Text provided:
_ _ _ _ _ _ _

With one in five African children lacking access to all needed and basic life-saving vaccines, ministers of health and other line ministers of countries have committed themselves to keep immunisation at the forefront of efforts to reduce child mortality, morbidity and disability.
At a landmark Ministerial Conference on Immunisation in Africa held from 24-25 February, in Addis Ababa, Ethiopia the ministers signed a declaration to promote the use of vaccines to protect people of all ages against vaccine-preventable diseases and to close the immunisation gap by 2020.
The conference, which was hosted by the World Health Organisation (WHO) Regional Offices for Africa (AFRO) and the Eastern Mediterranean (EMRO) in conjunction with the African Union Commission (AUC), was the first-ever ministerial-level gathering with a singular focus on ensuring that children across the continent can get access to life-saving vaccines.

_ _ _ _ _ _ _

Activity: According to the text on the African immunization conference, by what year did the ministers pledge to close the immunization gap?

_ _ _ _ _ _ _

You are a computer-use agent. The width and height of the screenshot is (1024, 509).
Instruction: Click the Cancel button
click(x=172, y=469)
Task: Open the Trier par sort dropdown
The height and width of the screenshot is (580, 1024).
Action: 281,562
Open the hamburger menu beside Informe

_ _ _ _ _ _ _

The answer: By 2020.